JDNN: Jacobi Deep Neural Network for Solving Telegraph Equation

TL;DR

The paper introduces JDNN, a novel deep neural network architecture using Jacobi polynomials, designed to efficiently solve high-dimensional telegraph equations with improved accuracy and computational speed.

Contribution

The paper presents JDNN, a new neural network architecture employing Jacobi polynomials as activation functions for solving high-dimensional PDEs, demonstrating enhanced accuracy and efficiency.

Findings

Successfully solves high-dimensional telegraph equations.

Utilizes GPU acceleration for faster training.

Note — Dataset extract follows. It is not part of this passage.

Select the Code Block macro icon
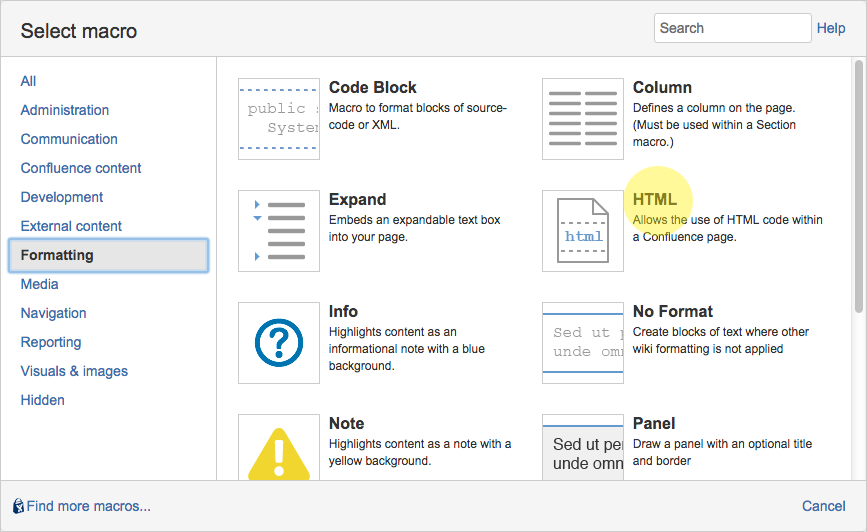Image resolution: width=867 pixels, height=532 pixels. 279,119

Outperforms existing methods in accuracy and efficiency.

Abstract

In this article, a new deep learning architecture, named JDNN, has been proposed to approximate a numerical solution to Partial Differential Equations (PDEs). The JDNN is capable of solving high-dimensional equations. Here, Jacobi Deep Neural Network (JDNN) has demonstrated various types of telegraph equations. This model utilizes the orthogonal Jacobi polynomials as the activation function to increase the accuracy and stability of the method for solving partial differential equations. The finite difference time discretization technique is used to overcome the computational complexity of the given equation. The proposed scheme utilizes a Graphics Processing Unit (GPU) to accelerate the learning process by taking advantage of the neural network platforms. Comparing the existing methods, the numerical experiments show that the proposed approach can efficiently learn the dynamics of the physical problem.